Though light on amenities, the operating “Beman Course” attracts a cadre of hardcore golfers, who come out no matter what the mercury says. “It’s a beautiful course and has nice views,” says Chris Song of Clifton. Adds Kim: “It’s not the most difficult, but it’s not the easiest.”

It’s also a fast course to play. Smaller greens and cart paths that run close to the tees shave 15 to 20 yards per hole and cut golfers’ walk times. Cannon Ridge can be played in less than four hours during good weather, compared to up to six hours at many public courses. There’s also an economic motive as well since more people can play the course in a day.

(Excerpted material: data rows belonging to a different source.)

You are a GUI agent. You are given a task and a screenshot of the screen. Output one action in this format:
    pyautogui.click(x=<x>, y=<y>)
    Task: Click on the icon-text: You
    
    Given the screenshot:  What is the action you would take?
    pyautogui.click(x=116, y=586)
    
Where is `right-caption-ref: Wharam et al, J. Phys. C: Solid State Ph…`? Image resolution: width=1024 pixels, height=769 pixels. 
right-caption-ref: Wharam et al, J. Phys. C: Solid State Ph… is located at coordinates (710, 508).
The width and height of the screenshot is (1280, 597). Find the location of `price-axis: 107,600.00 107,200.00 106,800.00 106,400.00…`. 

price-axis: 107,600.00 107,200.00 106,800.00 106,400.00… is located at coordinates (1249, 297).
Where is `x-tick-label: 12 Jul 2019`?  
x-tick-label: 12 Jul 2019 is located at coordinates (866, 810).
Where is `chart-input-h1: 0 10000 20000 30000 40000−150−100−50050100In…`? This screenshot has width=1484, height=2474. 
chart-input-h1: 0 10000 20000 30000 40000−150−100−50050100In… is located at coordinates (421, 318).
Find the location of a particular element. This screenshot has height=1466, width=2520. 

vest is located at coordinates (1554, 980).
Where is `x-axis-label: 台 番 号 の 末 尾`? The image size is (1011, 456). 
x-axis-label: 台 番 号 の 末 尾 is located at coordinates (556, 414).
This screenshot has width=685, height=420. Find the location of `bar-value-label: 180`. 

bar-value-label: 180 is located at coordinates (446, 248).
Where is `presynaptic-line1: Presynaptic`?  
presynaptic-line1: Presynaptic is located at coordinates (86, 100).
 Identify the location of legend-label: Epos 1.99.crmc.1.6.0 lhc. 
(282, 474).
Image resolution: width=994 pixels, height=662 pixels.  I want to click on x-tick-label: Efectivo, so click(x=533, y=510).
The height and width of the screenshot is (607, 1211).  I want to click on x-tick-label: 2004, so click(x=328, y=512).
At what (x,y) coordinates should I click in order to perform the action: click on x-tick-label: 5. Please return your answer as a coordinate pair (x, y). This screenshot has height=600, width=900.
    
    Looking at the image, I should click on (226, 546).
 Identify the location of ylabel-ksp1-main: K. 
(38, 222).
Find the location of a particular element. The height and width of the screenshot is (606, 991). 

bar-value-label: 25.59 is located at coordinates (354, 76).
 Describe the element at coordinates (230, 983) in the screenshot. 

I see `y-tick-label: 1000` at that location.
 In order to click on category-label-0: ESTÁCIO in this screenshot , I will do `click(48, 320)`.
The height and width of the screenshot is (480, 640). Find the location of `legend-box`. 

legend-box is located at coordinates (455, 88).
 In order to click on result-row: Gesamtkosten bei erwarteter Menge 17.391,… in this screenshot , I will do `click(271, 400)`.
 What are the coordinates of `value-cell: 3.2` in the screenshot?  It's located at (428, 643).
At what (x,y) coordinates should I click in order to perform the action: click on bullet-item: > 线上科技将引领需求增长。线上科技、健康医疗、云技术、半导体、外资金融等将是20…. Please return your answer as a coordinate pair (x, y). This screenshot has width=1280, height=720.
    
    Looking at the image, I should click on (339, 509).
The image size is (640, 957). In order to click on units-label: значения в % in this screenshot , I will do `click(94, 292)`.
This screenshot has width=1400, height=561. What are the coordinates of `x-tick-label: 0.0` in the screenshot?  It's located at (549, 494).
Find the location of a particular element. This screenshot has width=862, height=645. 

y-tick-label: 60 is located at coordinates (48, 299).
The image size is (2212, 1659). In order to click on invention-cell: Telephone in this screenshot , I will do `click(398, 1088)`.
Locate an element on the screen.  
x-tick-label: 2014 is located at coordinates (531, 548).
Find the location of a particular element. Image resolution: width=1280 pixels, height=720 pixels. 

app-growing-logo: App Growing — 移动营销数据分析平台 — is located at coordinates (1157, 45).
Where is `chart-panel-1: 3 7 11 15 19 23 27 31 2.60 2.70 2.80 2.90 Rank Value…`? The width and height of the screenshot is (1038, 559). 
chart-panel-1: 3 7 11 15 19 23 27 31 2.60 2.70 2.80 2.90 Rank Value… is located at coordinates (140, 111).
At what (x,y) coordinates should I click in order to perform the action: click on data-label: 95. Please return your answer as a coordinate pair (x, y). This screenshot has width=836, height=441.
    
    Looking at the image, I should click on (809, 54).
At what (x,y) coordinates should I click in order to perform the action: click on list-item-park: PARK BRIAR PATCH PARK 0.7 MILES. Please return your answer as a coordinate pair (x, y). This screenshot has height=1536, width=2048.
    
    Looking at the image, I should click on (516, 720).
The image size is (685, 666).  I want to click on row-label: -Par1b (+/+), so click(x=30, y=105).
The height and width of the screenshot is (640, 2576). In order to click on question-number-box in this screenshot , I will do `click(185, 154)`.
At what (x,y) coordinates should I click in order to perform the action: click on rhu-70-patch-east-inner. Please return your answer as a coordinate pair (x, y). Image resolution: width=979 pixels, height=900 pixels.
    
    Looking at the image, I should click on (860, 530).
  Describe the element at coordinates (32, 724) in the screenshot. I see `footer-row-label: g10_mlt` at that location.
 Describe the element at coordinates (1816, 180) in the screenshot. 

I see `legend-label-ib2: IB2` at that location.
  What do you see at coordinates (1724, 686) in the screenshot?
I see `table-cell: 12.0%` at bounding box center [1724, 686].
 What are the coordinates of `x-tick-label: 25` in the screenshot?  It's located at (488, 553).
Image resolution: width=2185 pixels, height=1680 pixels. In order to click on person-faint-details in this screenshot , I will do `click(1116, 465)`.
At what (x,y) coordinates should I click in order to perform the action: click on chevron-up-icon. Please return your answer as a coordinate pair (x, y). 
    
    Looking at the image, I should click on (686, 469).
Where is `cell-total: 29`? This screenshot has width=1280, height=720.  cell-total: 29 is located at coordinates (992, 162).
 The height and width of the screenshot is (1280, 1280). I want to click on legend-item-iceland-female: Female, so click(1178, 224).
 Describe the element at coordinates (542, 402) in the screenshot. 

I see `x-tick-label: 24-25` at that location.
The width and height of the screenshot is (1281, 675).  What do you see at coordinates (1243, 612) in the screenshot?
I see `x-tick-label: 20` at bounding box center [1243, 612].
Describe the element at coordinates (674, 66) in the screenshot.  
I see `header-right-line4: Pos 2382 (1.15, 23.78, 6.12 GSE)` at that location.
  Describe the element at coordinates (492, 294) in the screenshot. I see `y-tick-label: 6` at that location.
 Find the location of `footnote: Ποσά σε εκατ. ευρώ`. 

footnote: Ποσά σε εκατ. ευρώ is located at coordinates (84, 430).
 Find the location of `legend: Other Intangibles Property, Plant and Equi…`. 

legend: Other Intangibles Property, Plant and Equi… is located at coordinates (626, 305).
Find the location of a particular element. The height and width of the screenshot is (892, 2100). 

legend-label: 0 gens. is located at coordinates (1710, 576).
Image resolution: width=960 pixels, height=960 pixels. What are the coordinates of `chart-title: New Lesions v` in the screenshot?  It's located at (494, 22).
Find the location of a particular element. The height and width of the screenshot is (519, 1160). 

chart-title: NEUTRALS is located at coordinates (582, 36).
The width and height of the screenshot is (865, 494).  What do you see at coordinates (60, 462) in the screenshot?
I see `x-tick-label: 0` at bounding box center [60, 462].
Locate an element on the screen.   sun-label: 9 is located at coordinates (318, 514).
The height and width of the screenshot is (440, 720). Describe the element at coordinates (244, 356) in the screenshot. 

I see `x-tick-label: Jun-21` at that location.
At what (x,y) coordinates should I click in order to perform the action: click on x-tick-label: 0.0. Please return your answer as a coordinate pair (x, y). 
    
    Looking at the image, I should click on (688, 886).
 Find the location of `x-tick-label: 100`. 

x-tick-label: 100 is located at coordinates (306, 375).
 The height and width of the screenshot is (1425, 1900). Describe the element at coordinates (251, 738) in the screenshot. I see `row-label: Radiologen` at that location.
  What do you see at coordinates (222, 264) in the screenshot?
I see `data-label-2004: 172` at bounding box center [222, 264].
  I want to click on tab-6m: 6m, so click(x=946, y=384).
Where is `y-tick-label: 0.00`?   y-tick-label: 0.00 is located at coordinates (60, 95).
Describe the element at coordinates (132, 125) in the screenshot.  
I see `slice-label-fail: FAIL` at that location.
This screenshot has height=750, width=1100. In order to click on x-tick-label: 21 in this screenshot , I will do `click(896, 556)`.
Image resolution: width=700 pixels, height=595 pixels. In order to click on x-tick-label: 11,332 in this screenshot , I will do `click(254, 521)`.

A fast, aesthetically pleasing and inexpensive course is what the sport desperately needs. While Tiger Woods has done as much for golf as Michael Jordan did for basketball, golf is treading water as a sport because it is so difficult to play well. About 3 million people start playing golf each year, and an equal number give up in frustration.

Beman hopes to reverse that trend. He plans to use the Cannon Ridge project to promote what he calls the 6/90 Experimental Teaching System. The 6/90 refers to Beman’s belief that with the right instruction, newcomers to the game can be shooting in the 90s in six months. Many new golfers are still shooting closer to 120 after six months and finally drop out. The $100 course is scheduled to begin this month.

Beman developed the idea after seeing how his grandchildren struggled to learn the game, and the success they had after he developed teaching aids, such as a contoured grip that forced them to hold the club correctly. Beman told the Charleston, S.C. Post and Courier newspaper last November that his experiment isn’t a profit-making venture. “The information and methods will be available to anybody who would like to use them,” he said.

Bob Baldassari, Cannon Ridge’s general manager and head pro, shares Beman’s altruism. “We’re really passionate about growing the game of golf,” he says. But clearly it’s about more than golf. Just in the short term Beman’s initiative will help Cannon Ridge make a name for itself in the competitive golf market. More importantly, whatever success the new complex has will certainly boost the massive commercial project that it anchors. Let’s just say, they’d really like to hit the green.